There’s a good dozen national papers, with circulations admittedly lower than their British counterparts, impressive names such as Handelsblatt, Frankfurter Allgemeine Zeitung, Süddeutsche Zeitung and Die Zeit, in all 298 newspapers with a total circulation of 16.5 million copies sold, as well as 13 weekly newspapers with approximately 1 million issues sold, says the BDZV, the Federation of German Newspaper Publishers.

According to observations in the International Herald Tribune/New York Times, repeated by our estimable Roy Greenslade in The Guardian this week, Germany has defied the Europe-wide trend of paper circulations going into decline, while seeing some compensatory customer switch to online versions of these offerings.

“On any train, plane or bus, readers unfurl broadsheets that still do justice to the word, thick with advertising.

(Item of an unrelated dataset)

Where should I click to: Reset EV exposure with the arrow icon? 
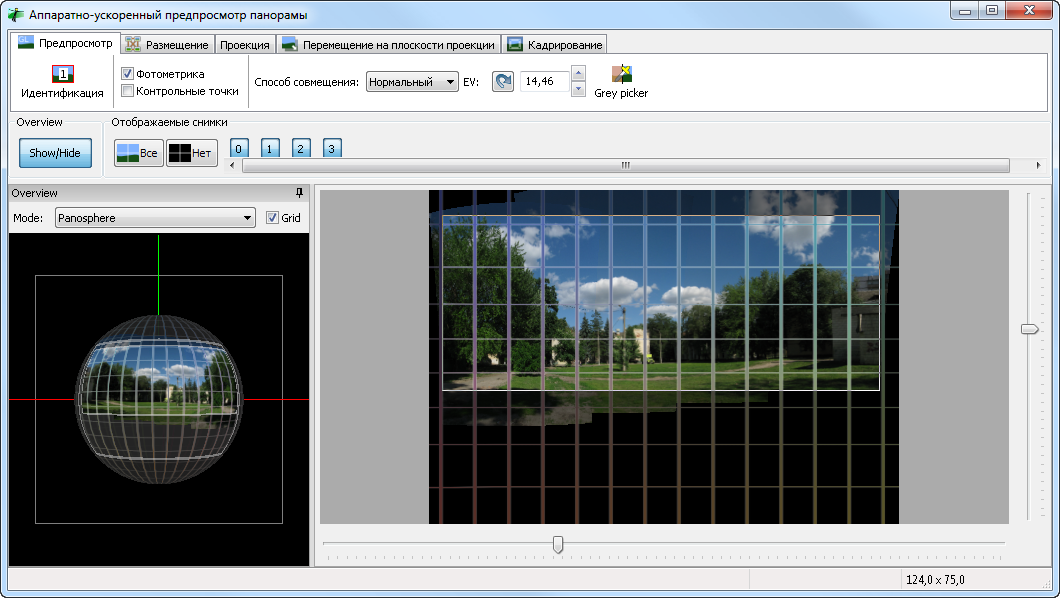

More than 72 percent of Germans who are older than 14 read newspapers regularly”, observes Eric Pfanner in his IHT/NYT piece.

But against this doughty backdrop he casts the understandable shadow of fear with the observation of a string of bankruptcies and closures that have hit long-standing German news institutions over the last quarter, including DAPD, Frankfurter Rundschau and Financial Times Deutschland. Pfanner quotes analysts who reckon those specific casualties were due to their unique weaknesses, and that it’s not indicative of the state of the nation or of newspapers in Germany generally.

A downturn in advertising there has to some extent been offset by a rise in cover prices and perhaps even further by apparently successful lobbying by publishers of Chancellor Angela Merkel to grant them fees from search engines and internet aggregators who post links to source their news from these papers and profit from passing it on. But that battle isn’t over yet, as Google and others are counter-lobbying to resist this stealth tax. It will be an interesting battle as they all fight for market share, a copyright on original material and the primacy of ideas and the spread of information.

Süddeutsche Zeitung at 559,287 copies is Germany’s best-selling daily, which is fewer than the UK’s Daily Star, but certainly more than The Times or the FT. So it’s all relative, but even if the UK’s nationals on average sell proportionately more than their German counterparts, it just means they have further to fall in the inevitable print circulation dive.

Whatever the outcome in the short to medium term, I can’t see Germany bucking the trend by permanently halting a decline in print. Rather, it is likely to go the way of other newspapers globally, with the print edition ultimately becoming a rare niche product, like vinyl is to music these days, while the majority get their future news online off their tablet, computer or streaming to TV at home or work.

The market needs to stretch to go where the demand is – music is no less healthy these days by virtue of being available in a variety of formats – CD, MP3 and vinyl to name just 3. Successful providers of news, music and entertainment are those who invest in new technology and channels for carrying this information and who flex to meet the demand from novelty-hungry consumers, disinclined to demonstrate brand loyalty in a fast-paced, throwaway information culture.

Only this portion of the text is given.